Sebab kita katakan bahwa Al-Hafidz menyebutkan perkataan itu kepada
orang-orang yang membolehkan memakai hadits dla’if dalam perkara
keutamaan selama tidak maudlu’ (=palsu). Seakan-akan beliau berkata
kepada mereka:”Jika kalian berpendapat demikian, maka seharusnya kalian
menerapkan syarat-syarat ini”.
Al-Hafidz
tidaklah menyatakan dengan tegas bahwa dia menyetujui mereka dalam
membolehkan (beramal dengan hadits-hadits yang dla’if) dengan
syarat-syarat itu. Bahkan diakhir ucapan beliau menegaskan sebaliknya
seperti yang telah kami terangkan.
Kesimpulannya,
bahwa beramal dengan hadits dla’if dalam perkara keutamaan amal tidak
diperbolehkan sebab menyelisihi hukum asal dan tidak ada dalilnya. Orang
yang membolehkannya harus memperhatikan syarat-syarat itu ketika
mengamalkan hadits dla’if, Wallahu Muwaffiq. Demikian perkataan Syaikh
Muhammad Nashiruddin Al-Albani rahimahullah. [Tamamul Minah Fii Ta’liq
Fiqh Sunnah, hal: 34-38. Syaikh Muhammad Nashiruddin Al-Albani
rahimahullah. Dinukil dari majalah Salafy edisi:
XXIII/Ramadlan/1418H/1996, hal: 23-25.]
2. Hadits-Hadits Lemah Hisnul Muslim
1. Do’a Ketika Masuk Rumah.
بسم الله ولجنا, وبسم الله خرجنا, وعلى ربنا توكلنا… {أخرجه أبو داود 4/325)
“Dengan
menyebut nama Allah kami masuk (ke rumah), dan dengan nama Allah kami
keluar (darinya) dan kepada Rabb kami, kami bertawakal…” (HR. Abu Dawud 4/325)

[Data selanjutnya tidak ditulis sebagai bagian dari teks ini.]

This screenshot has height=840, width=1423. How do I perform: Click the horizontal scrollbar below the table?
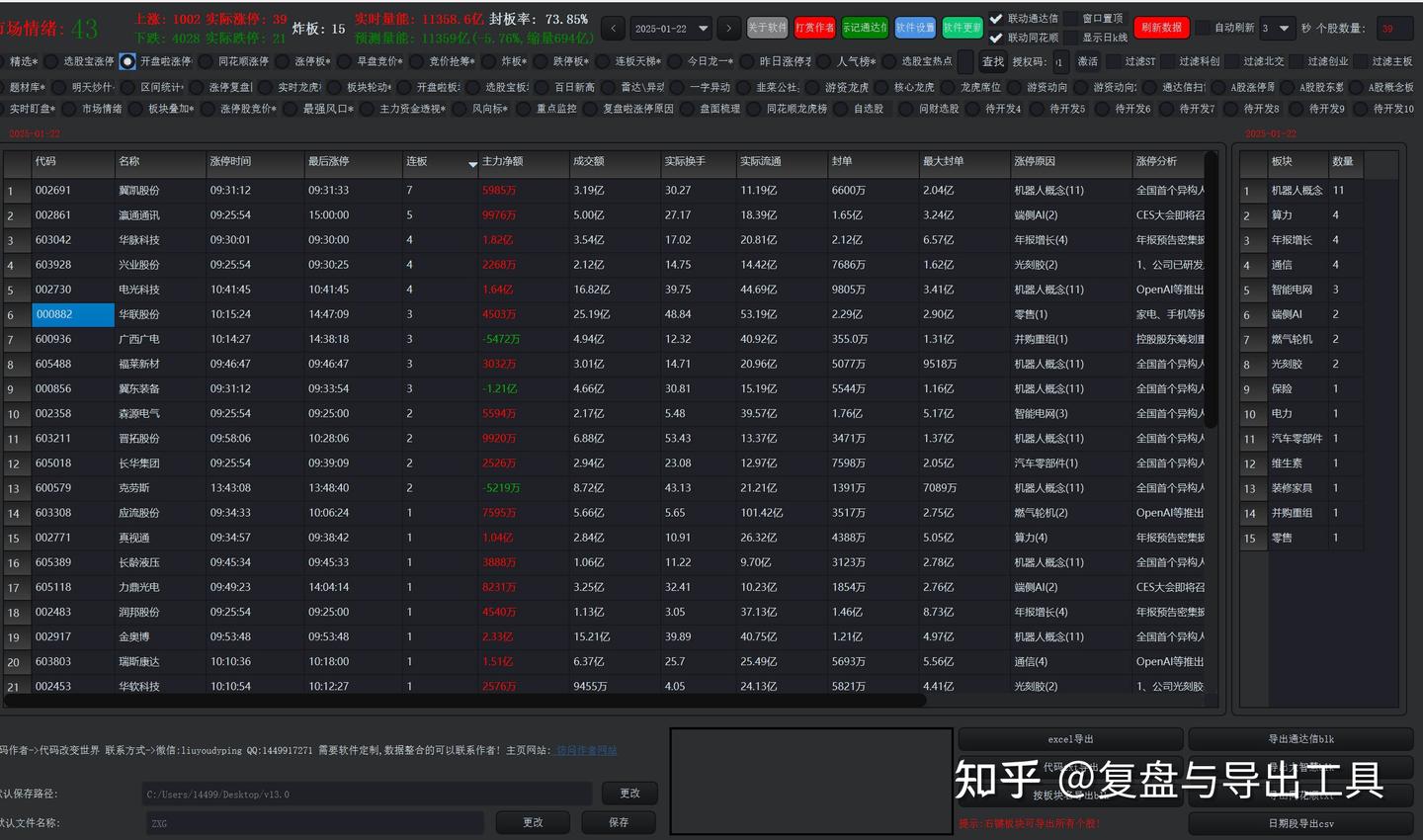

ط Hadits ini didla’ifkan oleh Syaikh Al-Albani rahimahullah di dalam kitab Dla’if Abi Dawud no. 5096; Al-Kalamut Thayyib no. 62.
Ucapan salam ketika memasuki rumah merupakan perintah Allah Ta’ala, hal ini sebagaimana firman-Nya:
فإذا دخلتم بيوتا فسلموا على أنفسكم تحيتة من عند الله مباركة طيبة {سورة النور:61)
“Maka
apabila kamu memasuki (suatu rumah dari) rumah-rumah (ini) hendaklah
kamu memberi salam kepada (penghuninya yang berarti memberi salam)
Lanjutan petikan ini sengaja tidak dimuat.